§ Aim of the task
Please print each entry below exactly as it stands, but without any pictures.

§ Data provided

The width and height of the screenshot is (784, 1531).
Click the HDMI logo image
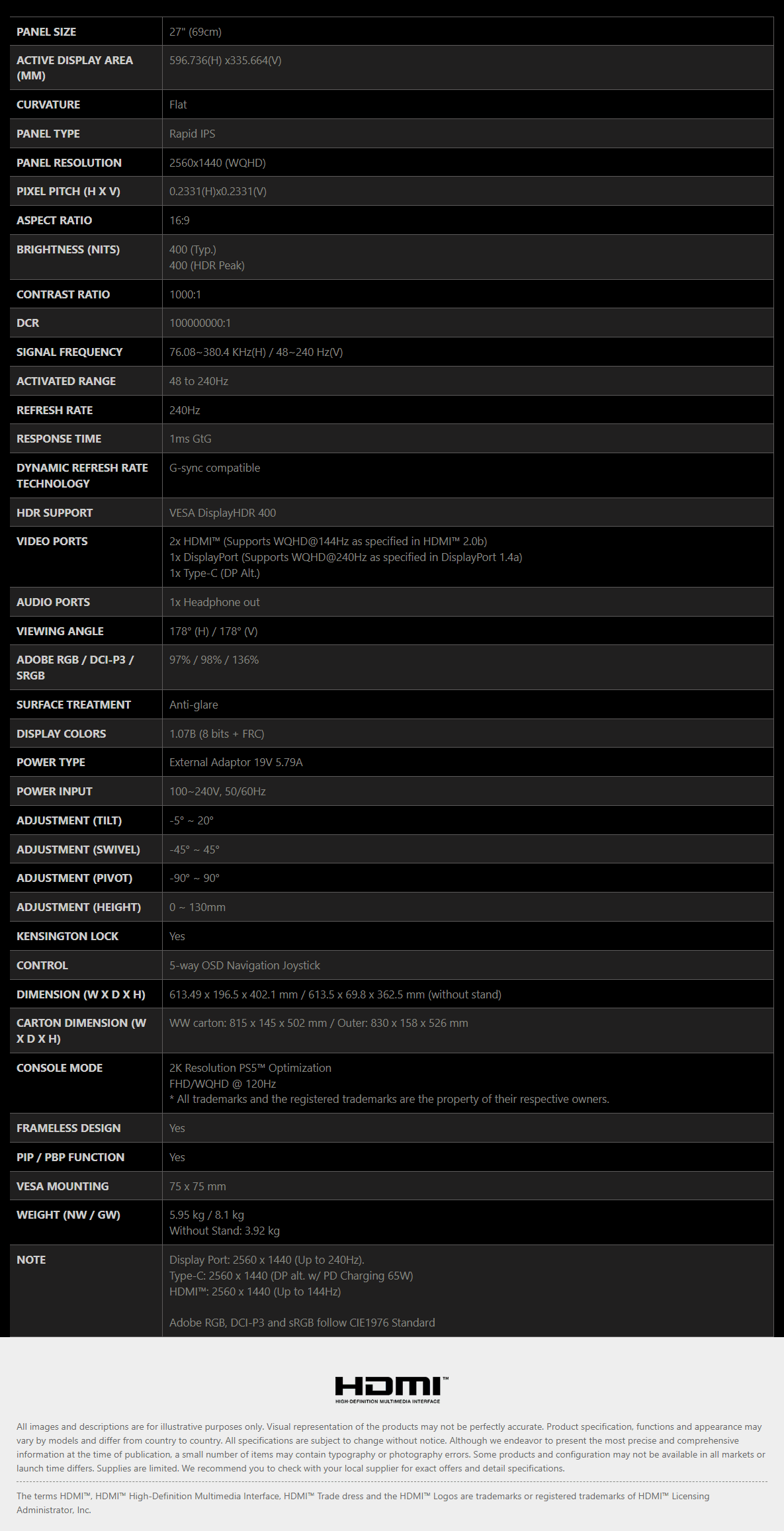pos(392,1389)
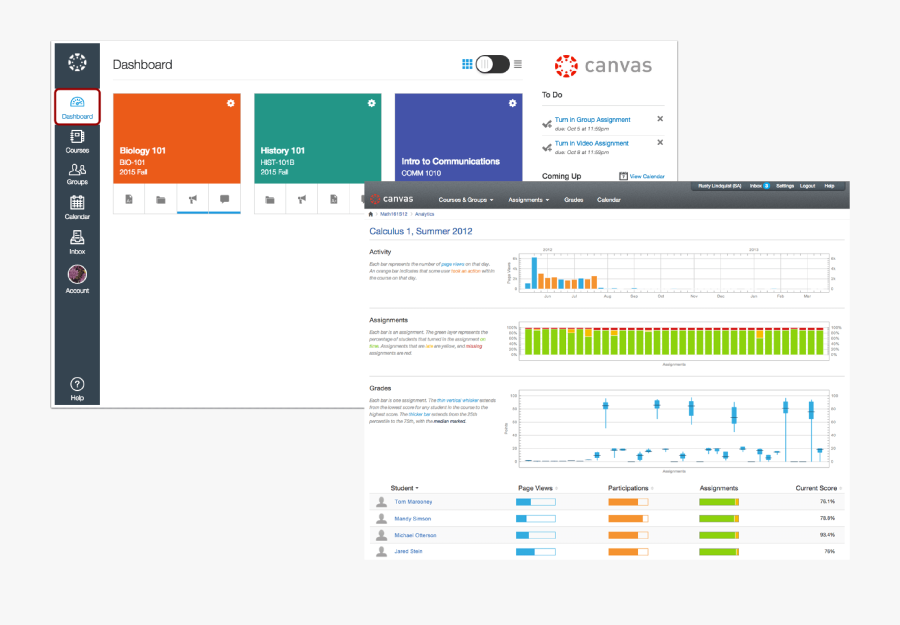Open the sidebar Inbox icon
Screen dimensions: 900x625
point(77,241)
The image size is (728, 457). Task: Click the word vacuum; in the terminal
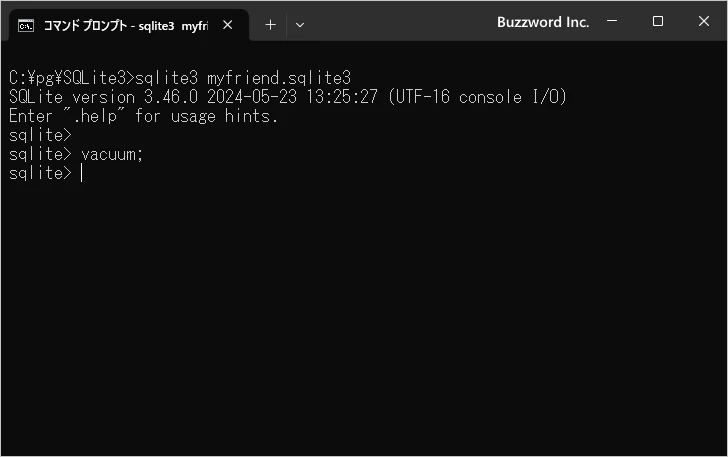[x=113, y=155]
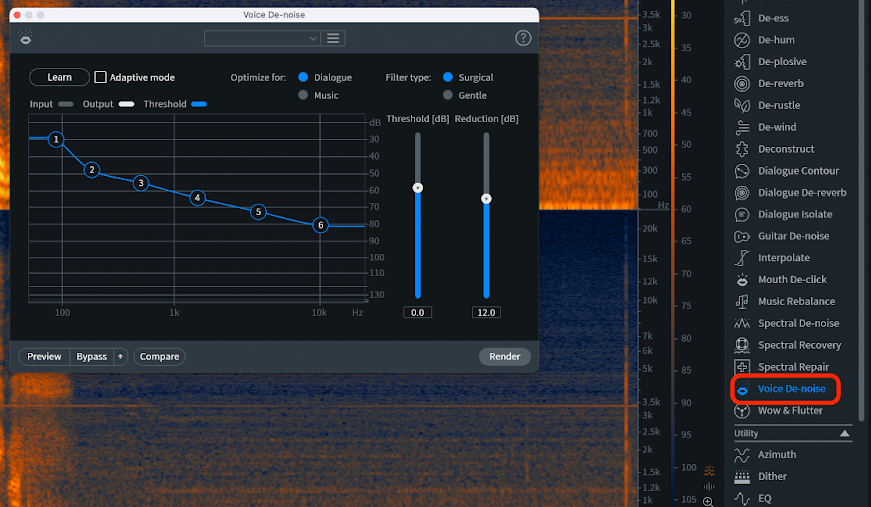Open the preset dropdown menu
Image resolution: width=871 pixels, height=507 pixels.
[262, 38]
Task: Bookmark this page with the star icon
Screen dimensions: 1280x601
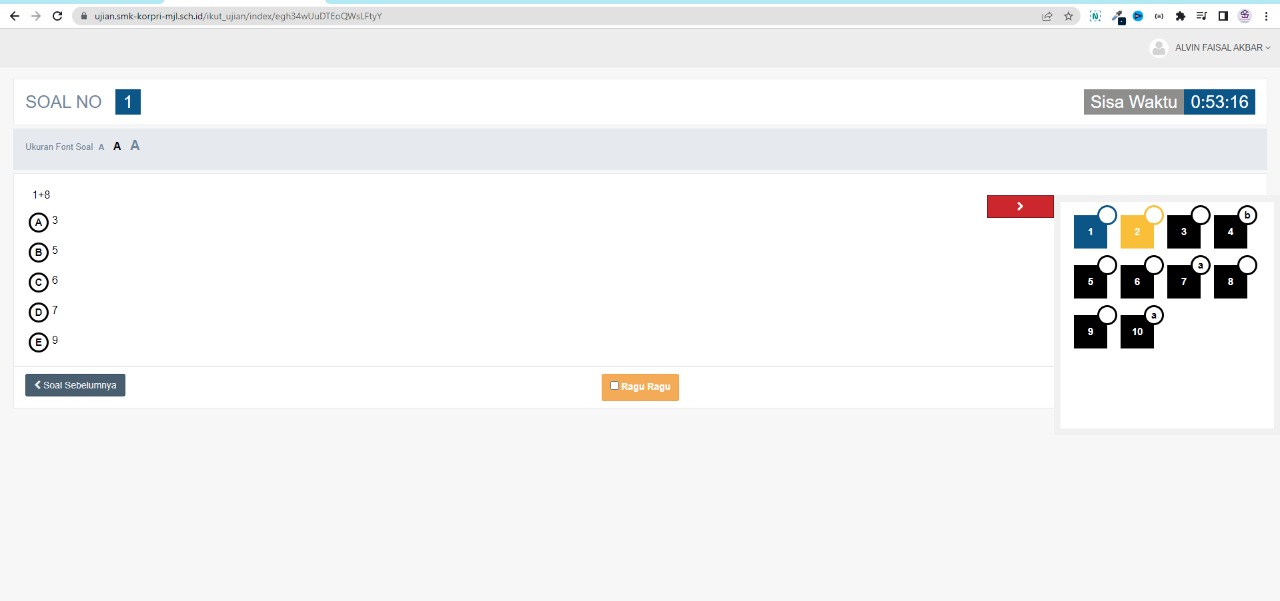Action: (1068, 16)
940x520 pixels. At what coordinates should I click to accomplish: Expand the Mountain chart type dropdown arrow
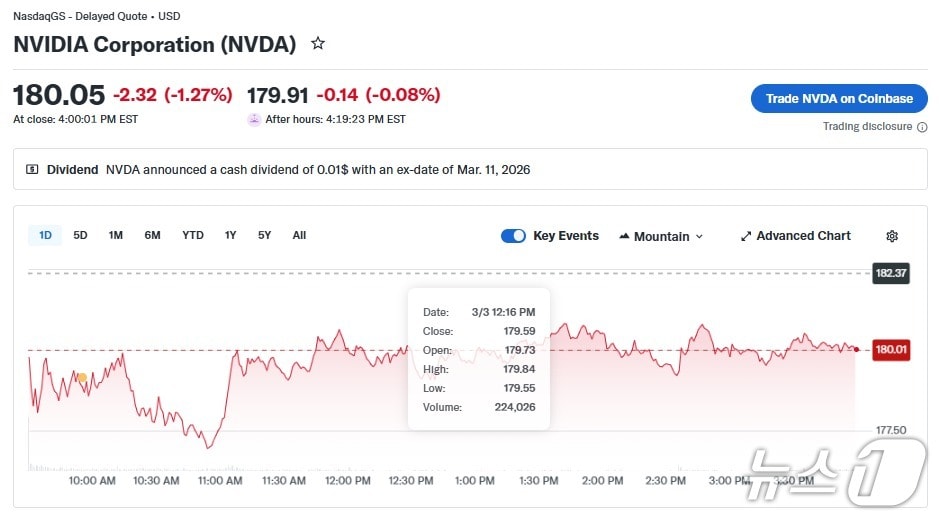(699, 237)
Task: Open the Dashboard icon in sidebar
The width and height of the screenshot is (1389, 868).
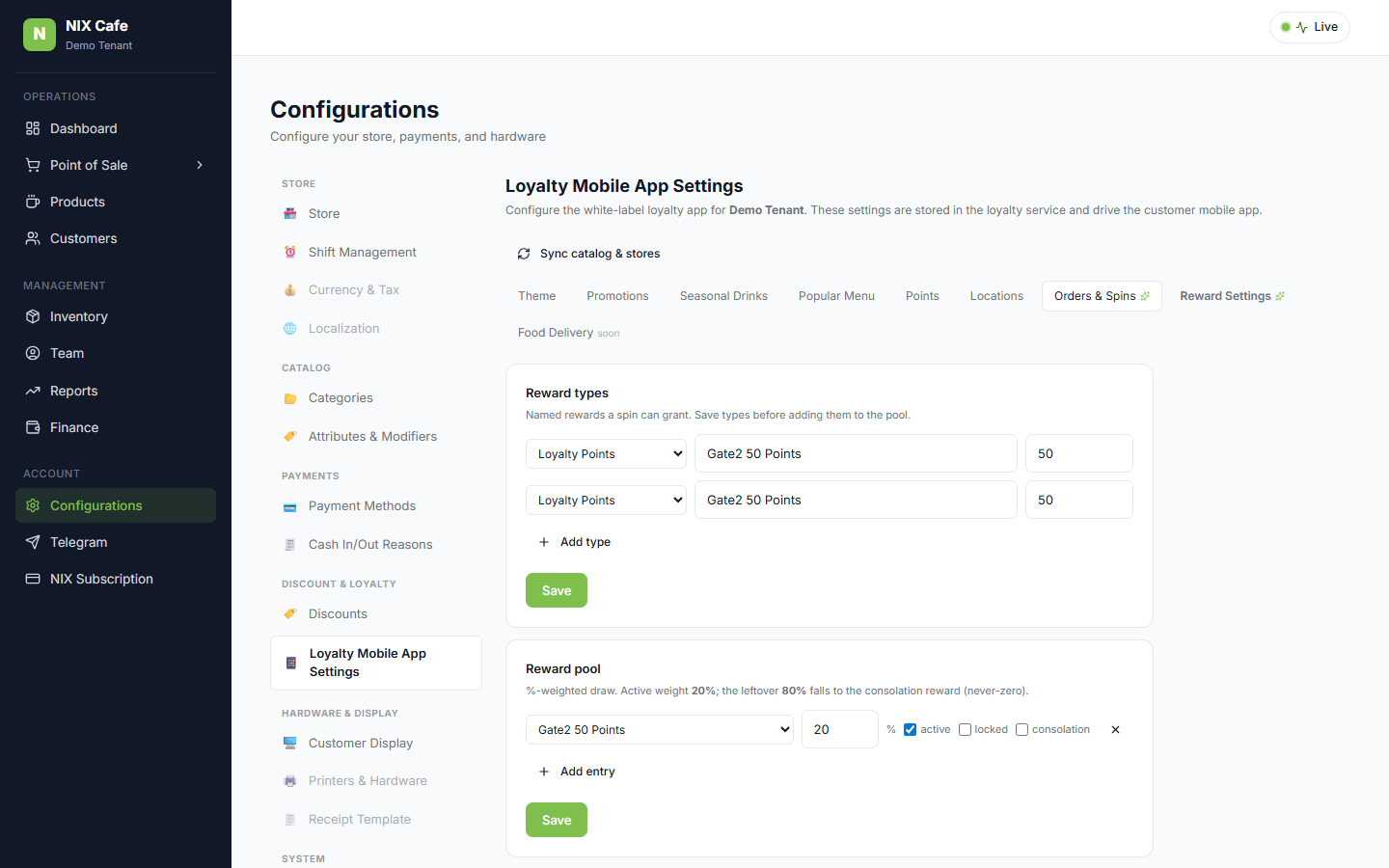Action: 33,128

§ Completed exercise
The width and height of the screenshot is (784, 1531).
Click the HDMI logo image
pos(392,1389)
Open the sidebar Inbox icon
Screen dimensions: 900x625
point(77,241)
The image size is (728, 457). Task: Click the word vacuum; in the terminal
[x=113, y=155]
Open the preset dropdown menu
Image resolution: width=871 pixels, height=507 pixels.
[262, 38]
Task: Bookmark this page with the star icon
Screen dimensions: 1280x601
Action: (1068, 16)
940x520 pixels. At what coordinates should I click to accomplish: Expand the Mountain chart type dropdown arrow
(699, 237)
Task: Open the Dashboard icon in sidebar
The width and height of the screenshot is (1389, 868).
Action: 33,128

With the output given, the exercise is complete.